Journal of Operator Theory

Volume 94, Issue 1, Summer 2025 pp. 175-193.

A note on the spectrum of Lipschitz operators and composition operators on Lipschitz spaces

Authors: Arafat Abbar (1), Clement Coine (2), Colin Petitjean (3)
Author institution: (1) Universite Gustave Eiffel, Universite Paris Est Creteil, CNRS, F-77447, Marne-la-Vallee, France
(2) Normandie Universite, UNICAEN, CNRS, LMNO, 14000 Caen, France
(3) LAMA, Universite Gustave Eiffel, Universite Paris Est Creteil, CNRS, F-77447, Marne-la-Vallee, France

Summary: Fix a metric space $M$ and let $\mathrm{Lip}_0(M)$ be the Banach space of complex-valued Lipschitz functions defined on $M$. A weighted composition operator on $\mathrm{Lip}_0(M)$ is an operator of the kind $wC_f : g \mapsto w \cdot g \circ f$, where $w : M \to \mathbb{C}$ and $f: M \to M$ are any maps.

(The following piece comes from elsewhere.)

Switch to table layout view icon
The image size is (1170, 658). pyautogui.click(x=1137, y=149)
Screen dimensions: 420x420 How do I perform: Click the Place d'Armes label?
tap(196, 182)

When such an operator is bounded, it is actually the adjoint operator of a so-called weighted Lipschitz operator $w\widehat{f}$ acting on the Lipschitz-free space $\mathcal{F}(M)$. In this note, we study the spectrum of such operators, with a special emphasis when they are compact. Notably, we obtain a precise description in the non-weighted $w \equiv 1$ case: the spectrum is finite and made of roots of unity.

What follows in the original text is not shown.